Study Guide: Physical Activity and Diabetes (Chapter 10)

1. Chapter Overview

Physical activity is not just “good advice”—it is a therapeutic intervention with specific dosages and safety protocols. For the CDE exam, move beyond general encouragement. You need to know the specific frequency, intensity, and type of exercise recommended, as well as the evidence-based strategies to prevent hypoglycemia in Type 1 diabetes (which often appear as clinical scenarios on the exam).

2. Key Messages (The "Gold Nuggets")

  • The “Dose”: The target is 150 minutes of moderate-to-vigorous aerobic exercise per week.

  • Consistency Matters: There should be no more than 2 consecutive days without exercise to maintain insulin sensitivity benefits.

  • Combination is Key: Performing both aerobic and resistance exercise is optimal for glycemic control.

  • Sedentary Behaviour: Habitual sitting is an independent health risk. Even if a patient exercises daily, prolonged sitting the rest of the day increases mortality risk.

  • T1D Hypoglycemia: Specific strategies, such as performing resistance training before aerobic training, can stabilize blood glucose.

3. Types of Exercise & Benefits

A. Aerobic Exercise

  • Definition: Continuous, rhythmic movement of large muscle groups (e.g., walking, cycling).

  • Benefit (T2D): Improves A1C, triglycerides, and blood pressure.

    • Evidence: >150 min/week reduces A1C by ~0.89%; ≤150 min/week reduces A1C by ~0.36%.

  • Benefit (T1D): Lowers mortality and complications; improves fitness.

B. Resistance Exercise

  • Definition: Brief repetitive exercises with weights, bands, or body weight.

  • Benefit (T2D): Improves A1C, insulin resistance, and muscular strength.

  • Optimal Prescription: 3 sets of 8 repetitions, 3 times per week.

C. Interval Training (HIIT)

  • Definition: Alternating short periods of vigorous effort with recovery.

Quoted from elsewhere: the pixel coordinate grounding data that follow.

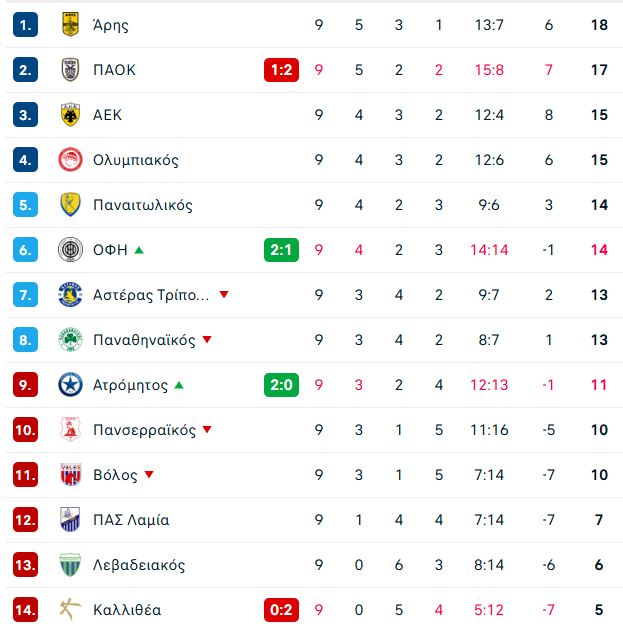
Task: Open the ΑΕΚ eagle crest icon
Action: click(x=70, y=115)
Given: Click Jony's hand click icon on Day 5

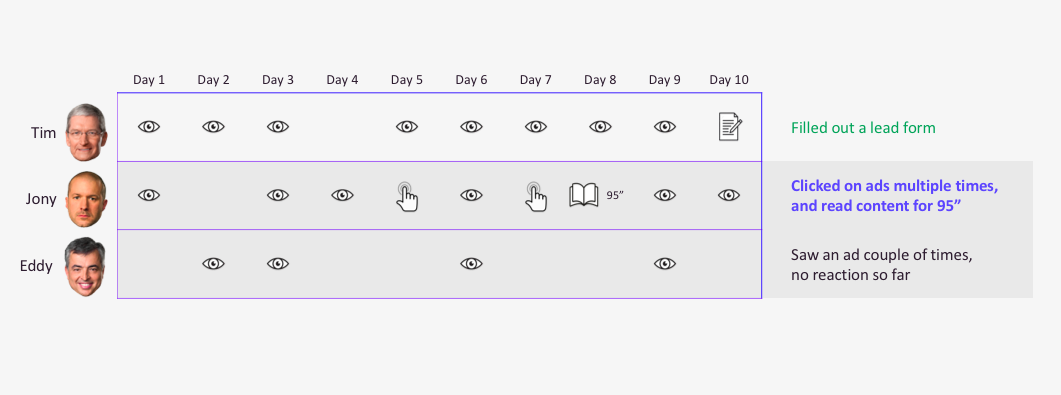Looking at the screenshot, I should point(407,197).
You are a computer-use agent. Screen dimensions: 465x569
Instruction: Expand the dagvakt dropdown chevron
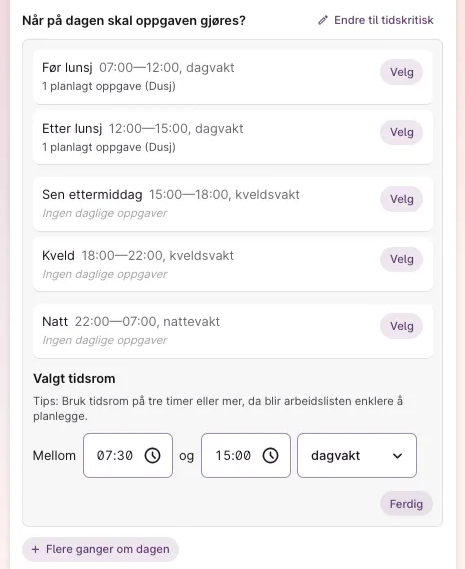(397, 456)
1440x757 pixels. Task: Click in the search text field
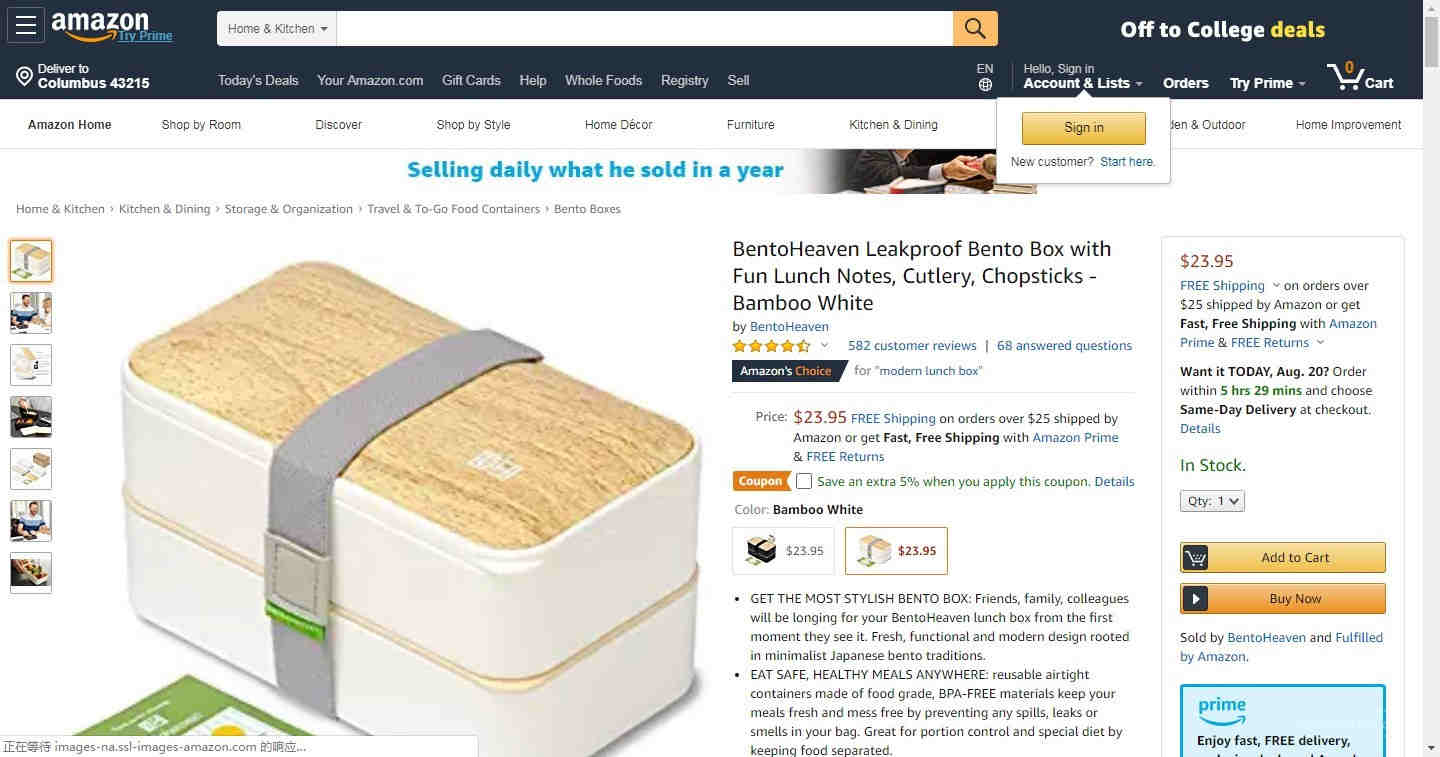coord(645,28)
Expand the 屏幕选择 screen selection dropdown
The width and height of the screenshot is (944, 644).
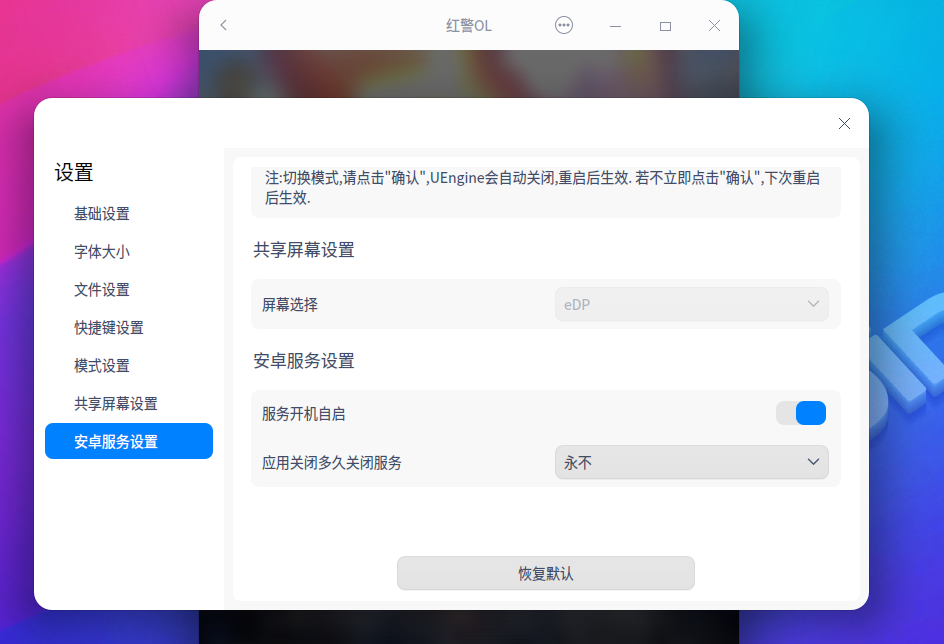click(693, 303)
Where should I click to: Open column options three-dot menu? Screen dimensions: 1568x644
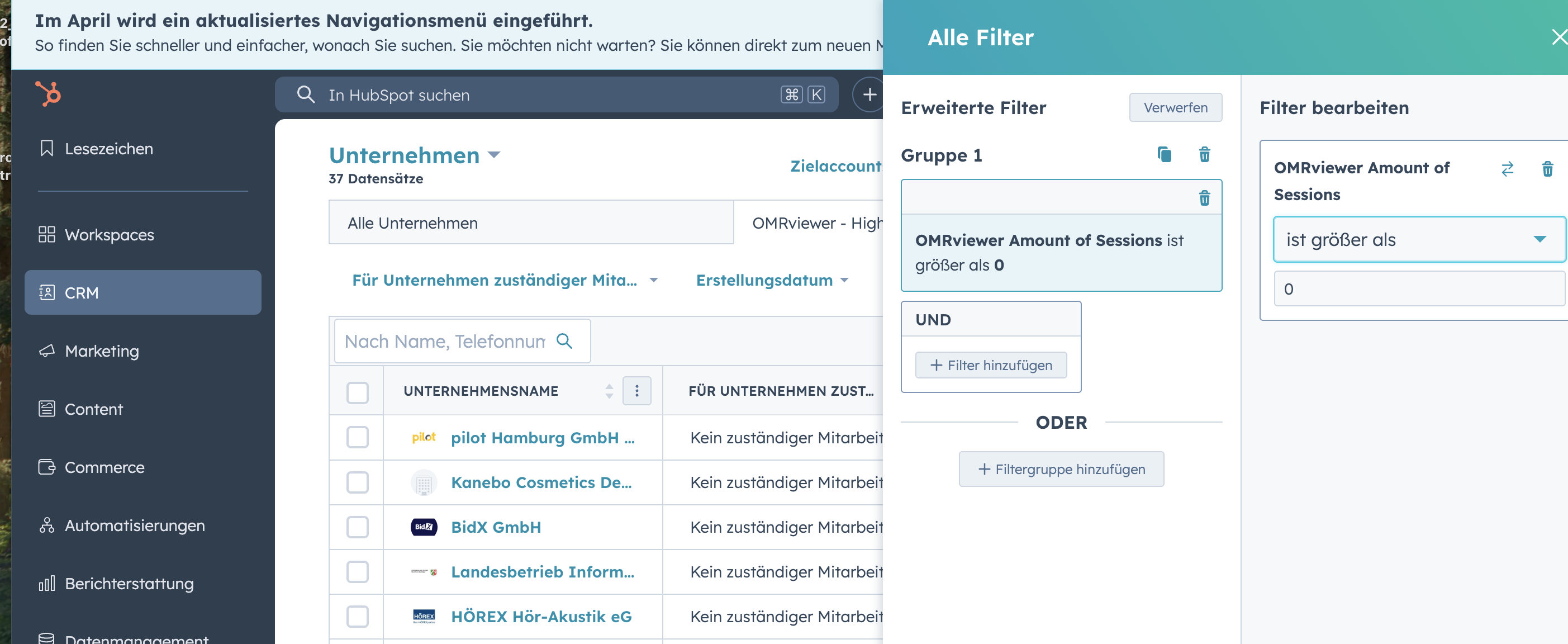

  • Benefit: Greater gains in fitness; in Type 1 diabetes, it is associated with less risk of hypoglycemia compared to continuous aerobic exercise.

4. Safety and Screening

Who needs an ECG/Stress Test?

  • Asymptomatic: Most people do not require medical clearance for low-to-moderate intensity activity.

  • High Risk: Assessment (resting ECG and possibly stress test) is recommended for people ≥40 years old (or with diabetes duration >15 years T1D / >10 years T2D) who want to undertake very vigorous or prolonged exercise (e.g., competitive racing).

Complications & Exercise

  • Retinopathy: Proliferative retinopathy should be treated/stabilized before vigorous exercise (risk of hemorrhage).

  • Neuropathy: Moderate weight-bearing exercise is safe and does not increase ulcer risk (provided there are no active ulcers). Daily inspection of feet is mandatory.

5. Managing Glucose in Type 1 Diabetes (High Yield)

Managing blood glucose around exercise for T1D is a frequent exam topic.

A. Preventing Hypoglycemia

  • Carbohydrates: Ingest carbs before/during/after exercise.

  • Insulin Adjustment:

    • Reduce prandial (bolus) insulin by 25% to 75% for meals preceding exercise.

    • Reduce basal rates (CSII) or suspend basal (only if the activity is ≤45 minutes).

    • Reduce overnight basal by ~20% to prevent nocturnal lows.

  • Exercise Order: Perform Resistance exercise BEFORE Aerobic exercise. This sequence keeps blood glucose more stable than the reverse.

  • Sprinting: A brief (10-second) maximal sprint can raise blood glucose (via counter-regulatory hormones) to counter a drop.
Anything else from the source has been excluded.